The guarantors of these positions—the axes, if you like, that fix them in the social, in the economic—are: the university system, whose special legatees are sent to imagine and perform the outgrowth of their “field”; the publishing industry, which bodies forth these and other imaginations (its particular operation is usually signaled in its base[ment]-level fair, a kind of picturesque carnival of determinations); and sponsorship from foundations (the Getty) and in the future perhaps from corporations (Reader’s Digest, we hear). This totality is, of course, beyond assimilation and beyond recall. It unfolds each year as a multiply articulated spectacle, projected in front of a shifting audience as so many needs, desires, irrelevancies, and special interests. But when we glimpsed the flashing scales of the Art-Historical Leviathan at the Hyatt Salons this February, the beast appeared to have evolved.

It was confected in three unequal portions—a quartet of large-scale symposia addressing outstanding contemporary issues, some thirty “Art History” sessions, and a dozen “Studio” sessions. Of these, it was significant that three of the showcase symposia attempted, respectively, to assess the usefulness of the critical methodology of “deconstruction”; to discuss, with some of its foremost protagonists, the contribution of the Marxist tradition; and to examine the various operations of power in (and out of) Art History. This last symposium in particular exemplified the negotiation (or cooptation, as it may be understood) of the traditional apparatuses of Art History—iconography and style—with larger social and political formations. In more or less persuasive disguises, this antidote to the closures of connoisseurship and formalism, periodization and loose generalities, seems to have delved to the depths of the discipline, and, in the process, to have loosened up its circulation remarkably.
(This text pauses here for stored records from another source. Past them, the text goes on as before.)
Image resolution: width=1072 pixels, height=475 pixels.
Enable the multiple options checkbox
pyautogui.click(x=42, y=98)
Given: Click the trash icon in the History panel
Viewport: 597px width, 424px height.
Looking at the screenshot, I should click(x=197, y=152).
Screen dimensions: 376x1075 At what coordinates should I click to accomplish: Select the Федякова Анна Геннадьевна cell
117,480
There seems to be more at stake now in the study of images and image systems than good taste and neat comparisons. Or, as Norman Bryson, organizer of the deconstruction event, has put it,1 Art History has finally experienced a kind of “extra-territoriality”: a willingness to enter a dialogue with history, feminism, criticism, film theory—wherever.

At Houston, this dialogic effort was abetted by the overlap between the CAA conference and the Women’s Caucus for Art. The result was the co-sponsorship of sessions such as “Engendering Art,” with revisionary presentations on “. . . Rubens and the Mystification of Sexual Violence,” “Theorizing the Male Gaze: Some Problems” (there were many), “Leonore Krasner as L.K.,” and “. . . The ”Photographic Nude." But, foraging as we were bid beyond the fairy-tale stacks of the Houston downtown (which steam in winter), the contradictions of the art world were ready to pounce and reassert themselves at every turn—nowhere more so than between the impeccable, high-bred, art-home Modernism of the Menil Collection and the parable-laden neogothic appurtenances of the Guerrilla Girls’ installation at the DiverseWorks space.
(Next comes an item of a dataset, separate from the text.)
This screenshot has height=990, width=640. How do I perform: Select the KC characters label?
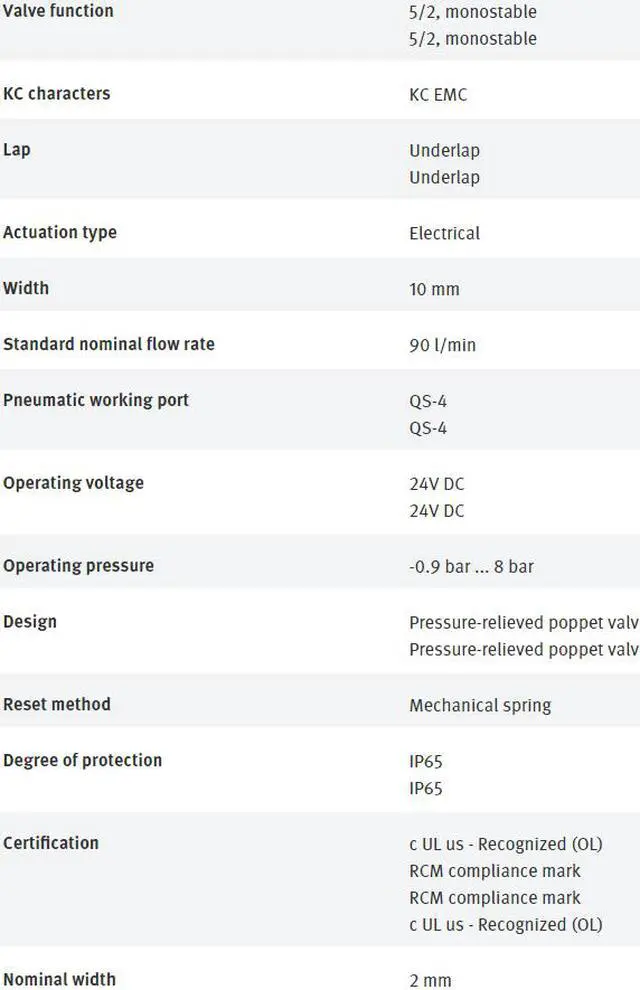[56, 94]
Spinning between these two unalignable points, southern Texas put on its finery, represented itself (in “Texas Art” at Richmond Hall, a Menil annex), and hung on for the whirligig. Shuttle buses plied to the Rothko Chapel. And, most compelling commentary of all, Gretchen Bender put on her eight-channel video installation, “Total Recall,” 1987, at the Museum of Fine Arts, a chorus of the causes and effects of our televisuality. This and the drift of the sessions meant we could really ask, though we could never pronounce, “who’s town?”

John Welchman, an art historian and critic, is a visiting scholar in the Department of Art History and Archaeology at Columbia University, New York. His column appears regularly in Artforum.



1. In his introduction to Norman Bryson, ed., Calligram: Essays in New Art History from France, New York and Cambridge, England: Cambridge University Press, 1988, p. XIII. Academico-cocktail question of the month: “Well, Pip, how many of these little stories have you read already, hmm?”